The model for outsourcing an integral part of the treasury process is now customised and modularised to meet specific requirements, the best examples being:

  • A full suite managed treasury solution: the provision of front, back and middle office treasury services and a state-of-the art technology solution customised to meet a company’s specific needs.
  • Back and middle office services: where the company’s in-house treasury runs its own front office treasury management activities in-house, while using the outsourced service provider’s treasury technology infrastructure and for treasury back and middle office services.

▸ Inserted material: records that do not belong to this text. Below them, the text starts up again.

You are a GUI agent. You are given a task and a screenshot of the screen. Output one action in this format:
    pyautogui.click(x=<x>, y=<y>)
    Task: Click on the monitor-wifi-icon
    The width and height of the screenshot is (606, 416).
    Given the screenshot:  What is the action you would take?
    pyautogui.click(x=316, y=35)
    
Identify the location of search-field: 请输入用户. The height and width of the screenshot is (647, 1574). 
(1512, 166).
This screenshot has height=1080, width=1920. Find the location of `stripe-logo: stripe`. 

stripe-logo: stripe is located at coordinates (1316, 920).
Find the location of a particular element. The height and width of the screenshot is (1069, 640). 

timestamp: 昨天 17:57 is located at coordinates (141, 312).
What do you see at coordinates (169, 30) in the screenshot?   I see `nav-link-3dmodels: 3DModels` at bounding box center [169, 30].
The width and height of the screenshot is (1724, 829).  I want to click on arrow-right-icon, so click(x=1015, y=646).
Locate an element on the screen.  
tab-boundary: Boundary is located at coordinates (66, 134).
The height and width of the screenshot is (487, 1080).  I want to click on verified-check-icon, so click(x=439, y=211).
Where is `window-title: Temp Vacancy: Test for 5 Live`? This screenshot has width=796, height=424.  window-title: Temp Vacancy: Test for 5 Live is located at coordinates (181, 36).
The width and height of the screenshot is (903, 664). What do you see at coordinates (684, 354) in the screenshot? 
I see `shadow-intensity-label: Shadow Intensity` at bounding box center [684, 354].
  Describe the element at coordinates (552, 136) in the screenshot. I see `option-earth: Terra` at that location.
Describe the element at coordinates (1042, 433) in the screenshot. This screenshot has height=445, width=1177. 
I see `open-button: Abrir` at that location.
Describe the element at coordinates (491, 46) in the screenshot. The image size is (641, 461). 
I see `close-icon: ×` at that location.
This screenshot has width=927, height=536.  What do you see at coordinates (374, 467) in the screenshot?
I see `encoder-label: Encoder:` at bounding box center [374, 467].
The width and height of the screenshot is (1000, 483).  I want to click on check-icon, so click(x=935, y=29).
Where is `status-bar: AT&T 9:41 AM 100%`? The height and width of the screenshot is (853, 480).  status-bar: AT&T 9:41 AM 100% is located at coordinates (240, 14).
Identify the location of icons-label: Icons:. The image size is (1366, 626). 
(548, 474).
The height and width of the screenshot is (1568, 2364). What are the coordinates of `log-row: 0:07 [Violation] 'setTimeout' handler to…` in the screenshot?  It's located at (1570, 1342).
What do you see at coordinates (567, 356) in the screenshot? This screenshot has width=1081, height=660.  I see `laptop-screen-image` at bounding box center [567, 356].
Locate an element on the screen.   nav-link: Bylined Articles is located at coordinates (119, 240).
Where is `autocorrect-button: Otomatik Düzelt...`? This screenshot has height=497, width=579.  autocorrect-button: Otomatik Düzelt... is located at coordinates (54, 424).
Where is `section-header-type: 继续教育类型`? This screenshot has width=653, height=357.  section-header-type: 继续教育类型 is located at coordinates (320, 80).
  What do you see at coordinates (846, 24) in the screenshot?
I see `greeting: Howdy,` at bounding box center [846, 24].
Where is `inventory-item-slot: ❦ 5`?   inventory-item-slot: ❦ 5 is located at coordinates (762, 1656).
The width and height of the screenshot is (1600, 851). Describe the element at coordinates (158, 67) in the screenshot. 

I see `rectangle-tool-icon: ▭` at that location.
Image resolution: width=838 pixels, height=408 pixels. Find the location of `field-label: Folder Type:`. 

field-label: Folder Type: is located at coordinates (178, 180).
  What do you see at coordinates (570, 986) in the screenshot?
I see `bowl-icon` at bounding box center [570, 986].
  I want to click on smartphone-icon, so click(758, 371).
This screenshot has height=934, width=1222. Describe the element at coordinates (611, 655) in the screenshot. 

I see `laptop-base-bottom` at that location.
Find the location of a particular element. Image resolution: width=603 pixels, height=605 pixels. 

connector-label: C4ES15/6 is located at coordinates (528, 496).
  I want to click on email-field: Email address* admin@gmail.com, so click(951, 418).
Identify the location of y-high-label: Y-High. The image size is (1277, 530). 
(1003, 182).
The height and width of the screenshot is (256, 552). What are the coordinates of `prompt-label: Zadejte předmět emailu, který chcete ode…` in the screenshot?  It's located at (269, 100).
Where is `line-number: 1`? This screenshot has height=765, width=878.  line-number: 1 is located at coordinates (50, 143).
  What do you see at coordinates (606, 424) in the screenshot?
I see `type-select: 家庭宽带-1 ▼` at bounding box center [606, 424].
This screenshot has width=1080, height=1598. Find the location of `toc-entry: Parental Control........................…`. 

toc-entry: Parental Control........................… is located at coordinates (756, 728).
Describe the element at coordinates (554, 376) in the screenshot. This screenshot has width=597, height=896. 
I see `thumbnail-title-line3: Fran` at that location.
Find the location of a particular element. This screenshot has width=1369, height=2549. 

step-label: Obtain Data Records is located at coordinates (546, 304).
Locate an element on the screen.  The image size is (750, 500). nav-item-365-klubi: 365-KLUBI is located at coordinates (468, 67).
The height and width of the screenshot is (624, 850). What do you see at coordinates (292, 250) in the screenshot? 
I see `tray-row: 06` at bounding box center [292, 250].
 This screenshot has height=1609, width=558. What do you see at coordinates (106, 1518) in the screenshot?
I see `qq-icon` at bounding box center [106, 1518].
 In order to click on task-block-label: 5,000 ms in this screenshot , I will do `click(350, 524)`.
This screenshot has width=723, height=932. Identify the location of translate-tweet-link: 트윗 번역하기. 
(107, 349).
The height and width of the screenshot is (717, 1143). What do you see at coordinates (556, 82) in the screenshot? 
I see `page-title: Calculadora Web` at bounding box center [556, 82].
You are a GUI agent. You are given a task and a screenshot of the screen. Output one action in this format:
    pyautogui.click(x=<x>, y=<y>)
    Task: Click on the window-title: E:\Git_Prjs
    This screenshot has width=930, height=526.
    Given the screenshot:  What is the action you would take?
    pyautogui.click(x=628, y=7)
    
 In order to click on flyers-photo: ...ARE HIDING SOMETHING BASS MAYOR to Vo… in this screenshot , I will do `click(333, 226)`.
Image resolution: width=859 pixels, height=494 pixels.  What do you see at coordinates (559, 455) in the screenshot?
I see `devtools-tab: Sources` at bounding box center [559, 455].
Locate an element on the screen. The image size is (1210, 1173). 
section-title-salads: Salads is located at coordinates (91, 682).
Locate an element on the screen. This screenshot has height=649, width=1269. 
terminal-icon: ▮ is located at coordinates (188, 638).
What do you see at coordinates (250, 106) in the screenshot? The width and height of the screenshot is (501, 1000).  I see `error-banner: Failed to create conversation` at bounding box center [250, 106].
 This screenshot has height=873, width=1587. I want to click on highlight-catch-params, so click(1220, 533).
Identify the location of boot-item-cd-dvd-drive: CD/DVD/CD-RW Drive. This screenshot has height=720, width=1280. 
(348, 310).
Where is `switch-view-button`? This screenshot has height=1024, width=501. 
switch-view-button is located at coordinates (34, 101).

The reasons why companies consider managed treasury on an outsourced basis are:

  • Cost: installing a cost-effective professional treasury with all necessary systems can be difficult. as many companies cannot justify the level of resources required to provide a best practice treasury control environment.
  • Technology: outsourcing avoids the expensive investment in treasury technology and infrastructure. There is also a significant cost and effort required in retaining the technology resource expertise to maintain and operate the technology platform. In all likelihood, any company that has already invested heavily in a treasury management system (TMS) is less likely to consider the benefits of outsourcing, but conversely it is a real alternative for a company with a technology need or with legacy systems.
  • Resources: for certain types and sizes of companies, attracting and retaining expert professional staff can be costly and problematic, and a back and middle office service can work in this circumstance.
  • Control: for companies where there are control gaps, outsourcing part of the process such as the back office, immediately contributes to having a sound corporate control framework.
  • Set-up: in a situation where there is a need to establish treasury capability quickly, for example in the case of a merger or divestment, outsourcing lends itself to a quick implementation timeframe since the technology infrastructure and resources are already in place.

Dead or Alive?

Evidence shows that a managed treasury (or outsourcing) works and works very well for some. Some of the misnomers of the past have been dispelled – the company retains decision making, and customisation rather than standardisation is the name of the game. In addition, ring-fenced netting and inter-company loan administration has benefits for all. However, it’s not for many, and unlikely to be of interest where expensive investment in technology has already been made.

Outsourcing is neither alive nor dead, but evolved.